━━ Excerpted data ━━

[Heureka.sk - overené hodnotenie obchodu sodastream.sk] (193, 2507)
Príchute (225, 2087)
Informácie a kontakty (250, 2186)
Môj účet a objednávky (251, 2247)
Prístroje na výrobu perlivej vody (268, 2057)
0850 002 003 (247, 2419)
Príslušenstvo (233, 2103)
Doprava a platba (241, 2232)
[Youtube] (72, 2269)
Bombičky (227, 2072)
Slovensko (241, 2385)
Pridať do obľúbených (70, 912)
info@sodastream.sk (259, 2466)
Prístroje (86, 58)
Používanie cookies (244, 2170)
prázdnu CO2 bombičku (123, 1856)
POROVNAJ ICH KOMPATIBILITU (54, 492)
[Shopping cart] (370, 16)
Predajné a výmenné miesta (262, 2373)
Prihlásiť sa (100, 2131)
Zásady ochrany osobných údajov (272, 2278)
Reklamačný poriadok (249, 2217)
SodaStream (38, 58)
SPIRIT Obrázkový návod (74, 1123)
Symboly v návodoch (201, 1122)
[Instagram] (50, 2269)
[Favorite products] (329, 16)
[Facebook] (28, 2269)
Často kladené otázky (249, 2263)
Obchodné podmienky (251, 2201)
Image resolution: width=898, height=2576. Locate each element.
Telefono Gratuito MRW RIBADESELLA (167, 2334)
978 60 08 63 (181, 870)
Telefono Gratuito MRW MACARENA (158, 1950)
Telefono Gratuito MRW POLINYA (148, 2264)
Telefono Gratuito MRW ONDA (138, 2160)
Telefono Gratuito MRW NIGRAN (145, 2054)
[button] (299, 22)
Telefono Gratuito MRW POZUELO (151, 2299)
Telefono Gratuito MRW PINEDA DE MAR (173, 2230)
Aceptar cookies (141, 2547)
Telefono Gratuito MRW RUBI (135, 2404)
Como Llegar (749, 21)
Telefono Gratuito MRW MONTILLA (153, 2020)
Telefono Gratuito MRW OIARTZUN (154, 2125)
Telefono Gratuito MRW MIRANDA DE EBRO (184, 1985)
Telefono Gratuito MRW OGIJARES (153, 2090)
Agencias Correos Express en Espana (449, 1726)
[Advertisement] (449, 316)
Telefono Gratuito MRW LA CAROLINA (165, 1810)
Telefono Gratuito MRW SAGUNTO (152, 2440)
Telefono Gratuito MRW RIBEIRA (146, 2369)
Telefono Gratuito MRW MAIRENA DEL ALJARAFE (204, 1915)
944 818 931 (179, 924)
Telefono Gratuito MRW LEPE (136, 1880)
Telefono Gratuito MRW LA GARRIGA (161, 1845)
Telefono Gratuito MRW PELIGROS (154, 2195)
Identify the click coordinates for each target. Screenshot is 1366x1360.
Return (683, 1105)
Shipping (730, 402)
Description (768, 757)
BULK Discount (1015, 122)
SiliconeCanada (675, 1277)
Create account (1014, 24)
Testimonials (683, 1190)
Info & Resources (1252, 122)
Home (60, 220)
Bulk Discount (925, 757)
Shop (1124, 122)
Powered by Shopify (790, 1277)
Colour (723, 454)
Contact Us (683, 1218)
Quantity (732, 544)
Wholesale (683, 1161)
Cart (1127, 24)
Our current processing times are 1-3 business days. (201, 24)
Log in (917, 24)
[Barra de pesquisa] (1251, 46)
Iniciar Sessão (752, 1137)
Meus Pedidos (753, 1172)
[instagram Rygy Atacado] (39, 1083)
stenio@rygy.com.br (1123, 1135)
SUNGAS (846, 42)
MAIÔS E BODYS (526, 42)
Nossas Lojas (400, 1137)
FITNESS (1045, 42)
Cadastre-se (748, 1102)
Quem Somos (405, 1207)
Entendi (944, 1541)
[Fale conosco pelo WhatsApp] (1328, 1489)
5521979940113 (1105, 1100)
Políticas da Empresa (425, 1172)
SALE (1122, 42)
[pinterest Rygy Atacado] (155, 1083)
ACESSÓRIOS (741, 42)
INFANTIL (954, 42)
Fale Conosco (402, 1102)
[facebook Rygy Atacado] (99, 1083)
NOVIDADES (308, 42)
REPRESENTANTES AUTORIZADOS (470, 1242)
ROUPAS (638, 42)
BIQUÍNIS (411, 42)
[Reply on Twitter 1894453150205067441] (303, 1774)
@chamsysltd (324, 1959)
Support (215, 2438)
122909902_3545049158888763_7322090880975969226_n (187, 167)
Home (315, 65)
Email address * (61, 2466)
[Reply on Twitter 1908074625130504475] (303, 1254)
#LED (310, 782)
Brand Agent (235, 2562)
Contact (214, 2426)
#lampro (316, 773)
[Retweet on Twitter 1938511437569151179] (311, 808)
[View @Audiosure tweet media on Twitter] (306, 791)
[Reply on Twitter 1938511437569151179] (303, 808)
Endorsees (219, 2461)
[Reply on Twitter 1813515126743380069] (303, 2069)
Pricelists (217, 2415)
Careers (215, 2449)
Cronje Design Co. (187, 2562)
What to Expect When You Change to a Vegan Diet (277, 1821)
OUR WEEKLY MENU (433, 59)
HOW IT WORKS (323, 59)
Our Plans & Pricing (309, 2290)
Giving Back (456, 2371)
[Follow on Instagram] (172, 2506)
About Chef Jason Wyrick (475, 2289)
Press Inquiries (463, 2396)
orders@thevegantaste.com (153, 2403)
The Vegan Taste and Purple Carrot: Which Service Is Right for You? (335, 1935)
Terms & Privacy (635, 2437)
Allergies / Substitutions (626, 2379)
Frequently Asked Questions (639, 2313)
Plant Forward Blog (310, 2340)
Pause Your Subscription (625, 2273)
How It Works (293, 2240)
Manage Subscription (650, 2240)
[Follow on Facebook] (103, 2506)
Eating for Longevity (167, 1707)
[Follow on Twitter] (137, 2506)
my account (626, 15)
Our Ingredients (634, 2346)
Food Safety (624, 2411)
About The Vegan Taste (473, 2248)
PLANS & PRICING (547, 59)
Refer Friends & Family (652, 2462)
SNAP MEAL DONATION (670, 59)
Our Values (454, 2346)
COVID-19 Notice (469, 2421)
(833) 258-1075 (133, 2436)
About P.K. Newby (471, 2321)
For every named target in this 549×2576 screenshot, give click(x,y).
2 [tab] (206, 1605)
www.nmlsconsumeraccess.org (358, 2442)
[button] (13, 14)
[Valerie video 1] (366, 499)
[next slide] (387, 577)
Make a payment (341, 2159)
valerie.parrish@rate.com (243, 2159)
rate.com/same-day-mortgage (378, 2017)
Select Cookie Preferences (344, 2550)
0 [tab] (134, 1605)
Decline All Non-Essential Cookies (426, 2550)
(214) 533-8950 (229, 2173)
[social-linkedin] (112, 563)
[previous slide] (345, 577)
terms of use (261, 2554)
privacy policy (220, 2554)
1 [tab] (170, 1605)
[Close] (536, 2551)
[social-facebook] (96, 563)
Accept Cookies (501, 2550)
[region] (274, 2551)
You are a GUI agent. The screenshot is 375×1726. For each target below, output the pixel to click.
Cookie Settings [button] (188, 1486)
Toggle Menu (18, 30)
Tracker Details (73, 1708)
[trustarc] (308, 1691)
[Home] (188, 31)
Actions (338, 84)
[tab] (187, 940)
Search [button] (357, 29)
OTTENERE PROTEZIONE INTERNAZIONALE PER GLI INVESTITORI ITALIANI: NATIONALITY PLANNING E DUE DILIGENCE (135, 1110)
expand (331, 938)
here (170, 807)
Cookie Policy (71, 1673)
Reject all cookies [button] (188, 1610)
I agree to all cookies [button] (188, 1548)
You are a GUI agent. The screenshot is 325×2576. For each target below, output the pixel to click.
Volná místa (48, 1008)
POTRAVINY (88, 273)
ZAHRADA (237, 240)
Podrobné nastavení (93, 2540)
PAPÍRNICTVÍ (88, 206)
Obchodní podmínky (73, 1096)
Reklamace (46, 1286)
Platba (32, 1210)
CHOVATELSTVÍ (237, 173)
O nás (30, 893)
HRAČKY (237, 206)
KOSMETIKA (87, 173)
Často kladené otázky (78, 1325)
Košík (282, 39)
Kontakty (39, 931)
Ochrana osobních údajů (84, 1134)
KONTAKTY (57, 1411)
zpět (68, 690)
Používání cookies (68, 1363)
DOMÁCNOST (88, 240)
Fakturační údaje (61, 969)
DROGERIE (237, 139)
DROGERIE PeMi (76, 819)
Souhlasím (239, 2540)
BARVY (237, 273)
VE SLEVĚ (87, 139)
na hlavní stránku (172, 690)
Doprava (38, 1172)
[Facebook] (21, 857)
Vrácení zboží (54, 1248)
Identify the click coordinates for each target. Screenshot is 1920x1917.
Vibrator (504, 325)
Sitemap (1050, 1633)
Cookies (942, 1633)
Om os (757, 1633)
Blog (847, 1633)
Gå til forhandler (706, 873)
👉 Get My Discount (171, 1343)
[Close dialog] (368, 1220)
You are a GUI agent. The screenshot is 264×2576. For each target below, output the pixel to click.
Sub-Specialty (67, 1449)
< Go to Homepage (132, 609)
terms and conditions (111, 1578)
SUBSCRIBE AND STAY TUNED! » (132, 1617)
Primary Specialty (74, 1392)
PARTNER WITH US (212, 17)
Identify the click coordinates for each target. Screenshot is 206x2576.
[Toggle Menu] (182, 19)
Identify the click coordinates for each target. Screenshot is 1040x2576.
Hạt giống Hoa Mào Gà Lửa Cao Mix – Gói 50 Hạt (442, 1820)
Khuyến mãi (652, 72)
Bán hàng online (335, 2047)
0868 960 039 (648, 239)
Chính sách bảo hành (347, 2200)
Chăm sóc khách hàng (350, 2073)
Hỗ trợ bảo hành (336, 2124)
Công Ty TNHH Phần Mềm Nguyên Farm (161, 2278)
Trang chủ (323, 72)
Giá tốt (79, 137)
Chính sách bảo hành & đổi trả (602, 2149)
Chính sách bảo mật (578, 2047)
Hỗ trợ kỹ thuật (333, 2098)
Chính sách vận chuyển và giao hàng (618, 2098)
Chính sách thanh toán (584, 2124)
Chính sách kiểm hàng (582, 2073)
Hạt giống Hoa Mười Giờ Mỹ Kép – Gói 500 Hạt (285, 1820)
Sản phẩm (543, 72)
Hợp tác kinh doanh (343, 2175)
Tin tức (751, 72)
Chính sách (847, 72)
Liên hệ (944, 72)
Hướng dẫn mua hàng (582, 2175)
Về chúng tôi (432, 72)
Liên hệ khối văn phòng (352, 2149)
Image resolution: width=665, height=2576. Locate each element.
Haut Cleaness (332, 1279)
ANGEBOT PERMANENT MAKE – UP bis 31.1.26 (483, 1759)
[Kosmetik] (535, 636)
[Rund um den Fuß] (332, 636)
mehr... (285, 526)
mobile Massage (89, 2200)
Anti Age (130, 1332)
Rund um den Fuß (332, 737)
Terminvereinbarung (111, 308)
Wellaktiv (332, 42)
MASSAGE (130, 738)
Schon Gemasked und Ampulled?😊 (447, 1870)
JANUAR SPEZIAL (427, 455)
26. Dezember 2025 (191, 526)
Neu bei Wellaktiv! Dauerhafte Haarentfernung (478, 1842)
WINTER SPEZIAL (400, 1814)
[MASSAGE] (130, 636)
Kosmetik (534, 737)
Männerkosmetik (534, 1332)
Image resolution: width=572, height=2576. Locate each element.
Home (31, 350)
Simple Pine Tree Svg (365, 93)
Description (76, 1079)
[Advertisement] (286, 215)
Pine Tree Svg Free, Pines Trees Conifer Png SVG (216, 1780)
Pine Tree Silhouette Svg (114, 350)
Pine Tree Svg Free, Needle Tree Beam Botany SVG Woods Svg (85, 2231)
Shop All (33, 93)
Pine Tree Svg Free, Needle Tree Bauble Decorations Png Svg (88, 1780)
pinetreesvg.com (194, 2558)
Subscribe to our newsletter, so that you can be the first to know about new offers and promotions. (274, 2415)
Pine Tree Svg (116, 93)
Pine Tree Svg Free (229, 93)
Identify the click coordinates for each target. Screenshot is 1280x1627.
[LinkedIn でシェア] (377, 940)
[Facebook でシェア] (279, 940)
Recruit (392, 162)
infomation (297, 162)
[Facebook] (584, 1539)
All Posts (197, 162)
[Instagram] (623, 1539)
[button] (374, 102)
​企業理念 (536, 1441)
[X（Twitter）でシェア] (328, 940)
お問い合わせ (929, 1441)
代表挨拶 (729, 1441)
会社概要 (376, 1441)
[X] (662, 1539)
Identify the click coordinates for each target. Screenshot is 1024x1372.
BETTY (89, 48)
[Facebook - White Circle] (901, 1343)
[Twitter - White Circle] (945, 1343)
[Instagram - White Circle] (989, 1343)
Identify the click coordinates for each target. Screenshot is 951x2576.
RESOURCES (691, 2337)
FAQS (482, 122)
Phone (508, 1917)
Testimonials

━━━

> Exercise aim: Go through the listing above and write out exactly the lines starting with the one holding "Screenshot is 1040x2576." and running through the one holding "Pine Tree Svg Free (229, 93)", ends included, and no others.

> Solution for this problem:
Identify the click coordinates for each target. Screenshot is 1040x2576.
Hạt giống Hoa Mào Gà Lửa Cao Mix – Gói 50 Hạt (442, 1820)
Khuyến mãi (652, 72)
Bán hàng online (335, 2047)
0868 960 039 (648, 239)
Chính sách bảo hành (347, 2200)
Chăm sóc khách hàng (350, 2073)
Hỗ trợ bảo hành (336, 2124)
Công Ty TNHH Phần Mềm Nguyên Farm (161, 2278)
Trang chủ (323, 72)
Giá tốt (79, 137)
Chính sách bảo hành & đổi trả (602, 2149)
Chính sách bảo mật (578, 2047)
Hỗ trợ kỹ thuật (333, 2098)
Chính sách vận chuyển và giao hàng (618, 2098)
Chính sách thanh toán (584, 2124)
Chính sách kiểm hàng (582, 2073)
Hạt giống Hoa Mười Giờ Mỹ Kép – Gói 500 Hạt (285, 1820)
Sản phẩm (543, 72)
Hợp tác kinh doanh (343, 2175)
Tin tức (751, 72)
Chính sách (847, 72)
Liên hệ (944, 72)
Hướng dẫn mua hàng (582, 2175)
Về chúng tôi (432, 72)
Liên hệ khối văn phòng (352, 2149)
Image resolution: width=665, height=2576. Locate each element.
Haut Cleaness (332, 1279)
ANGEBOT PERMANENT MAKE – UP bis 31.1.26 (483, 1759)
[Kosmetik] (535, 636)
[Rund um den Fuß] (332, 636)
mehr... (285, 526)
mobile Massage (89, 2200)
Anti Age (130, 1332)
Rund um den Fuß (332, 737)
Terminvereinbarung (111, 308)
Wellaktiv (332, 42)
MASSAGE (130, 738)
Schon Gemasked und Ampulled?😊 (447, 1870)
JANUAR SPEZIAL (427, 455)
26. Dezember 2025 (191, 526)
Neu bei Wellaktiv! Dauerhafte Haarentfernung (478, 1842)
WINTER SPEZIAL (400, 1814)
[MASSAGE] (130, 636)
Kosmetik (534, 737)
Männerkosmetik (534, 1332)
Image resolution: width=572, height=2576. Locate each element.
Home (31, 350)
Simple Pine Tree Svg (365, 93)
Description (76, 1079)
[Advertisement] (286, 215)
Pine Tree Svg Free, Pines Trees Conifer Png SVG (216, 1780)
Pine Tree Silhouette Svg (114, 350)
Pine Tree Svg Free, Needle Tree Beam Botany SVG Woods Svg (85, 2231)
Shop All (33, 93)
Pine Tree Svg Free, Needle Tree Bauble Decorations Png Svg (88, 1780)
pinetreesvg.com (194, 2558)
Subscribe to our newsletter, so that you can be the first to know about new offers and promotions. (274, 2415)
Pine Tree Svg (116, 93)
Pine Tree Svg Free (229, 93)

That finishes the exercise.